##### Records provided

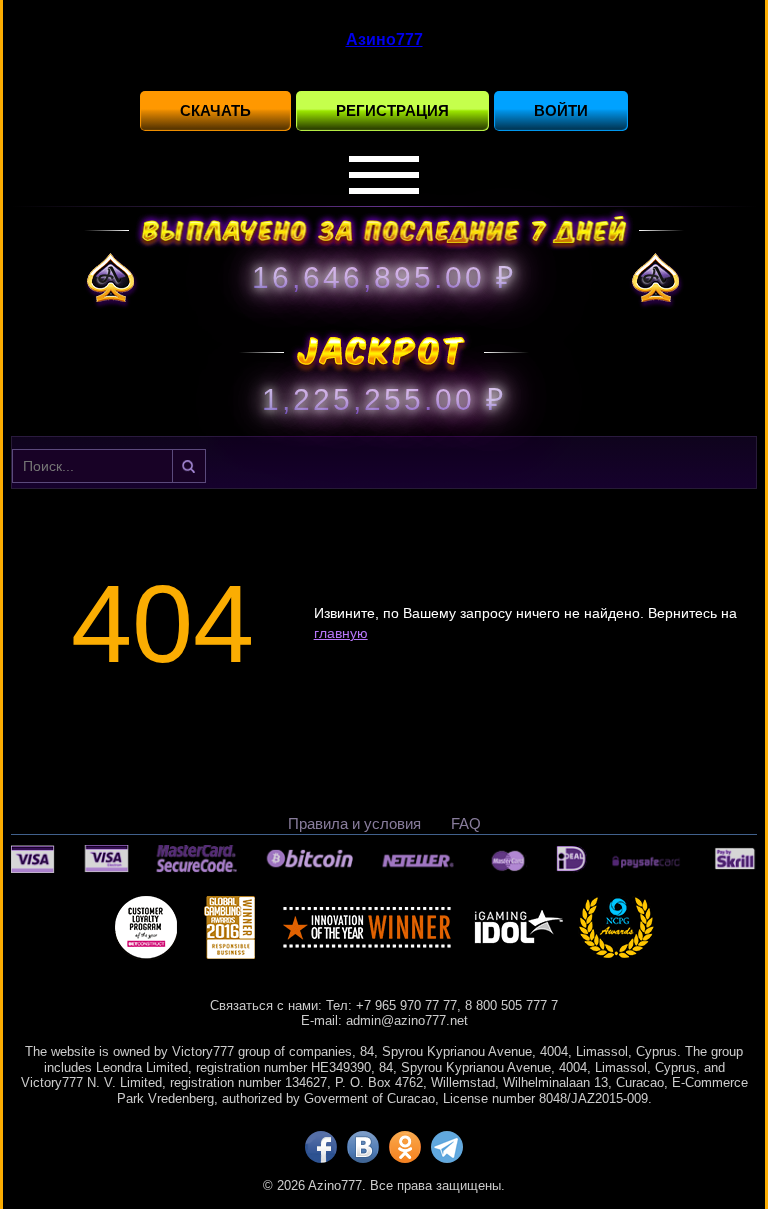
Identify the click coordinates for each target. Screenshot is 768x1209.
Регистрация (392, 110)
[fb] (321, 1147)
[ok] (405, 1147)
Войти (561, 110)
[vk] (363, 1147)
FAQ (466, 823)
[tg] (447, 1147)
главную (341, 633)
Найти (189, 466)
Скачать (215, 110)
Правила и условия (354, 823)
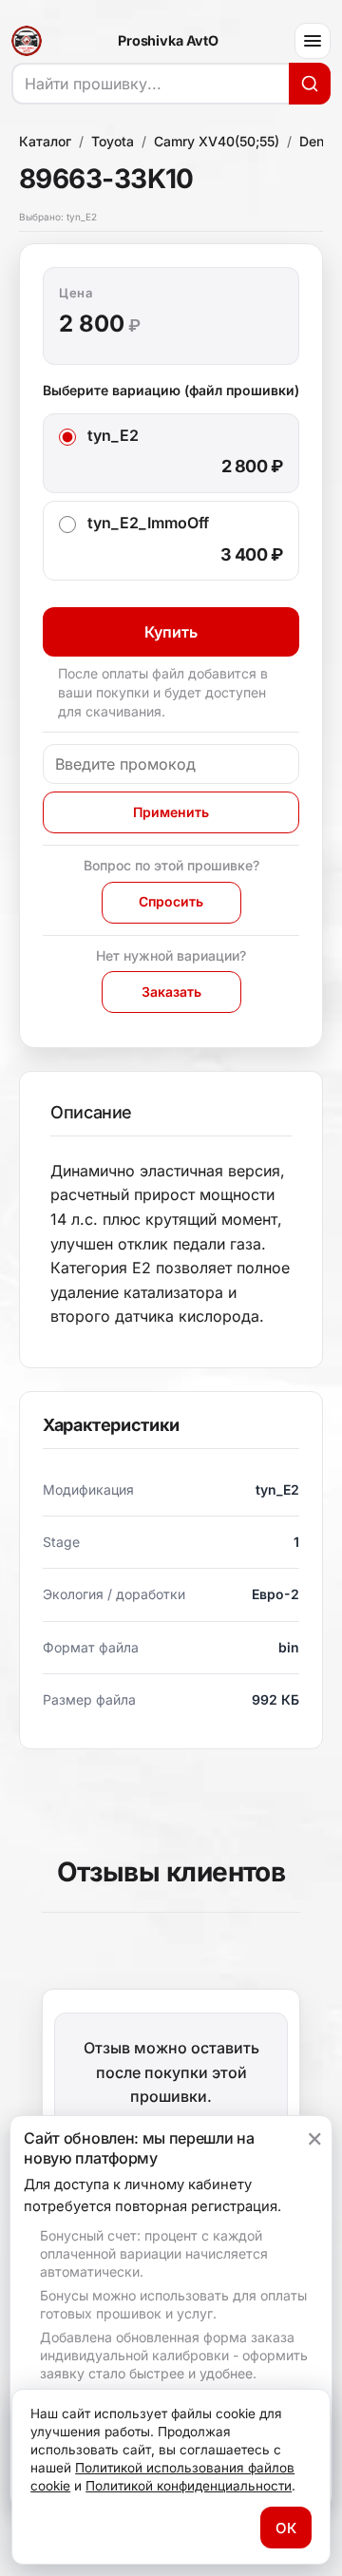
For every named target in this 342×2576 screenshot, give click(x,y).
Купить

##########

Return all the records exactly. Skip the pictures.

▶ _Response for this exercise_:
Identify the click coordinates for each target. Screenshot is 768x1209.
Регистрация (392, 110)
[fb] (321, 1147)
[ok] (405, 1147)
Войти (561, 110)
[vk] (363, 1147)
FAQ (466, 823)
[tg] (447, 1147)
главную (341, 633)
Найти (189, 466)
Скачать (215, 110)
Правила и условия (354, 823)
For every named target in this 342×2576 screenshot, give click(x,y).
Купить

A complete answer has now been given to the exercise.